Please reproduce the listing below word for word, keeping every line unchanged.

Recorded data
•••
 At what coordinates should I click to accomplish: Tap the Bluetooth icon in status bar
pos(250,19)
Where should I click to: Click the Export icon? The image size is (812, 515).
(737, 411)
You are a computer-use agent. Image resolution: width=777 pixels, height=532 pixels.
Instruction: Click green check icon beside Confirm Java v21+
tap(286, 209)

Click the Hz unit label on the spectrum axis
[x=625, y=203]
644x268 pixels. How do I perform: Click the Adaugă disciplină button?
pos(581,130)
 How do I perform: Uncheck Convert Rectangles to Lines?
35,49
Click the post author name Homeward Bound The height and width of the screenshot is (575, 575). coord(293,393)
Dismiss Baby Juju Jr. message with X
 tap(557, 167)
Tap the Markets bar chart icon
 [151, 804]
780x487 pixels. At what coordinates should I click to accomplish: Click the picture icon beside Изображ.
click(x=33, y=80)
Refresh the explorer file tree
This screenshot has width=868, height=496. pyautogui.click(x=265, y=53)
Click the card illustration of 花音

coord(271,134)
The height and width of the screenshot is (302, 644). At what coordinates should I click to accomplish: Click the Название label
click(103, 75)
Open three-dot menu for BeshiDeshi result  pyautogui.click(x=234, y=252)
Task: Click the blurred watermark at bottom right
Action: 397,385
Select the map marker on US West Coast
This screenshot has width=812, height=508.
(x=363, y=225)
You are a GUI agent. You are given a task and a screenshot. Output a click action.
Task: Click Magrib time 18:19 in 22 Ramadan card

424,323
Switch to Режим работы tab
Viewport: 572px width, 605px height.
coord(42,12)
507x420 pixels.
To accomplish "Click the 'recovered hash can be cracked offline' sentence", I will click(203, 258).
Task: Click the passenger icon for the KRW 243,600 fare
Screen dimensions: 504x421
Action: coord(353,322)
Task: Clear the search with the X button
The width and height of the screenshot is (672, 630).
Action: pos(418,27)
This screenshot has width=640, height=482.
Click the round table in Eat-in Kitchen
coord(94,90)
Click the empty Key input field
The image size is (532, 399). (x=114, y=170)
•••
## OUTPUT OF THE TASK:
 At what coordinates should I click to accomplish: Tap the Bluetooth icon in status bar
pos(250,19)
Where should I click to: Click the Export icon? The image size is (812, 515).
(737, 411)
You are a computer-use agent. Image resolution: width=777 pixels, height=532 pixels.
Instruction: Click green check icon beside Confirm Java v21+
tap(286, 209)

Click the Hz unit label on the spectrum axis
[x=625, y=203]
644x268 pixels. How do I perform: Click the Adaugă disciplină button?
pos(581,130)
 How do I perform: Uncheck Convert Rectangles to Lines?
35,49
Click the post author name Homeward Bound The height and width of the screenshot is (575, 575). coord(293,393)
Dismiss Baby Juju Jr. message with X
 tap(557, 167)
Tap the Markets bar chart icon
 [151, 804]
780x487 pixels. At what coordinates should I click to accomplish: Click the picture icon beside Изображ.
click(x=33, y=80)
Refresh the explorer file tree
This screenshot has width=868, height=496. pyautogui.click(x=265, y=53)
Click the card illustration of 花音

coord(271,134)
The height and width of the screenshot is (302, 644). At what coordinates should I click to accomplish: Click the Название label
click(103, 75)
Open three-dot menu for BeshiDeshi result  pyautogui.click(x=234, y=252)
Task: Click the blurred watermark at bottom right
Action: 397,385
Select the map marker on US West Coast
This screenshot has width=812, height=508.
(x=363, y=225)
You are a GUI agent. You are given a task and a screenshot. Output a click action.
Task: Click Magrib time 18:19 in 22 Ramadan card

424,323
Switch to Режим работы tab
Viewport: 572px width, 605px height.
coord(42,12)
507x420 pixels.
To accomplish "Click the 'recovered hash can be cracked offline' sentence", I will click(203, 258).
Task: Click the passenger icon for the KRW 243,600 fare
Screen dimensions: 504x421
Action: coord(353,322)
Task: Clear the search with the X button
The width and height of the screenshot is (672, 630).
Action: pos(418,27)
This screenshot has width=640, height=482.
Click the round table in Eat-in Kitchen
coord(94,90)
Click the empty Key input field
The image size is (532, 399). (x=114, y=170)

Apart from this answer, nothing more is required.